O Filho de Jesus,
de Allison McLean


Jesus' Son
, EUA, 2000

Desde o início a diretora deixa claro que o filme se encaixa na categoria cada vez mais comum dos filmes auto-conscientes de sua narrativa. Ou seja, neste caso temos um personagem principal que narra o filme em primeira pessoa, interferindo diretamente no andamento da história, com interrupções, repetições, imperfeições. Ao fazer uso deste artifício, é interessante se notar um paralelo com o Medo e delírio de Terry Gilliam, que seguia na mesma linha, e mais, em ambos os casos se tratava de uma viagem pelo mundo das drogas, em torno dos mesmos anos. No entanto, embora seja riquíssimo pensar-se nos dois filmes em conjunto, é importante deixar claro a diferença completa de enfoque. O filme de Gilliam era muito mais visceral e radical, seja na descrição literal de delírios psicodélicos, seja na posição política. Este filme de McLean é muito mais um painel de uma época, com um posicionamento subjetivo e apaixonado sim, mas voltado principalmente aos personagens.

Isto dito, não se pode negar a extrema liberdade narrativa que caracteriza o filme, que lhe empresta a capacidade de transitar entre a dramaticidade e a comédia, em extremos.

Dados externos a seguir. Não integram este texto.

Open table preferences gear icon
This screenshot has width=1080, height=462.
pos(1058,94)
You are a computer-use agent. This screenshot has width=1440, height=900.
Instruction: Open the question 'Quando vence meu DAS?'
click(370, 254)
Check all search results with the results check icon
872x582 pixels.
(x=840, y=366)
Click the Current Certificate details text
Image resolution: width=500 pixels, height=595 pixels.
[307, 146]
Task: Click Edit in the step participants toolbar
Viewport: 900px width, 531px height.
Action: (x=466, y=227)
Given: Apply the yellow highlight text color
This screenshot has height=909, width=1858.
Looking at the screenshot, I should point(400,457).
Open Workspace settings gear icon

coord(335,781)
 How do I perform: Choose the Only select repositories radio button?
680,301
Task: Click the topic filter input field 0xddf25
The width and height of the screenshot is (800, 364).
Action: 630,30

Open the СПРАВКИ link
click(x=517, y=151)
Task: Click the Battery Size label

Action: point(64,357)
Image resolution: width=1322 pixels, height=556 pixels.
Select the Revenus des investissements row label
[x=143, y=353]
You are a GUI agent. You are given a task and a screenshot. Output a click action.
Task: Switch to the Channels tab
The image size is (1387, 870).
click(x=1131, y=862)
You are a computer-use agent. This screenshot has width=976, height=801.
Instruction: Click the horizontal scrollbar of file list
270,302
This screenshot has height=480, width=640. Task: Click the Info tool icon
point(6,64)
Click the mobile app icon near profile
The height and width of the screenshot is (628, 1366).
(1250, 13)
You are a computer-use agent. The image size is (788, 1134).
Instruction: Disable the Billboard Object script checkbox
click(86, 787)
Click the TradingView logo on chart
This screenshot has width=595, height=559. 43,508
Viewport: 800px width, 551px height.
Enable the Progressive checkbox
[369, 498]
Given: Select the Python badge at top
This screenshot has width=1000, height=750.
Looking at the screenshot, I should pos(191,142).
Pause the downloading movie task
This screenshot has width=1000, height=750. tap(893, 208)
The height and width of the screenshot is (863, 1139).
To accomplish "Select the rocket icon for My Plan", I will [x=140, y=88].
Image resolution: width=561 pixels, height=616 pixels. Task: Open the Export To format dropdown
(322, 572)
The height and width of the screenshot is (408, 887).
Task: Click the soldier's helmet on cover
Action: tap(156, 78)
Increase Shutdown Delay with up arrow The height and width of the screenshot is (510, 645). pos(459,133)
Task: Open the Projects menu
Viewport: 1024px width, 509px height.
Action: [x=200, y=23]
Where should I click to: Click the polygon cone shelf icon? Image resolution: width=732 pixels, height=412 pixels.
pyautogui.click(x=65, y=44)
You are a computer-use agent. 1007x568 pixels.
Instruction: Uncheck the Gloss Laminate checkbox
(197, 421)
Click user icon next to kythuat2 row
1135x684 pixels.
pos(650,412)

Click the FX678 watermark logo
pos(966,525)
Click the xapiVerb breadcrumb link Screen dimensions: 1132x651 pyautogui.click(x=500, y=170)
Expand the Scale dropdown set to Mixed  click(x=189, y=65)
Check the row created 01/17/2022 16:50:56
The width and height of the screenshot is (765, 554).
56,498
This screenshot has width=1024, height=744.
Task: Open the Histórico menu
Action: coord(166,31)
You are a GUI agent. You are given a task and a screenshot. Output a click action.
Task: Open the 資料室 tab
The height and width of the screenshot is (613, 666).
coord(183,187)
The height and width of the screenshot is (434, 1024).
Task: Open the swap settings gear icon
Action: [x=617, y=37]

O principal elogio ao filme que se deve fazer é que ele não se impõe o papel de contestar nem de louvar o uso de drogas. Ele apenas o mostra como um fenômeno presente, inegável, e fonte de grande prazer e sofrimento.

O tratamento dos personagens é extremamente carinhoso, ajudado pelo elenco excepcional, no qual se destaque a interpretação apaixonante de Billy Crudup no papel principal e a iluminada presença de Samantha Morton (além de uma inesperada participação de Holly Hunter e uma já mais óbvia de Dennis Hopper). A trilha sonora ajuda, perfilando grandes canções da época, indo do blues ao country, mas principalmente com o rock dos anos 70. No entanto, o verdadeiro segredo do filme é seu enfoque subjetivo, que permite que ele ultrapasse o registro puramente realista, e muitas vezes incorpore a descontinuidade e o fantástico como simplesmente liberdades de um personagem. Com isso, o filme consegue manter um ritmo constante, sendo uma viagem episódica sem ser irregular, pois o espectador é colocado num estado constante de surpresa e fascínio. Um filme ambicioso e corajoso, que acerta bem mais do que erra.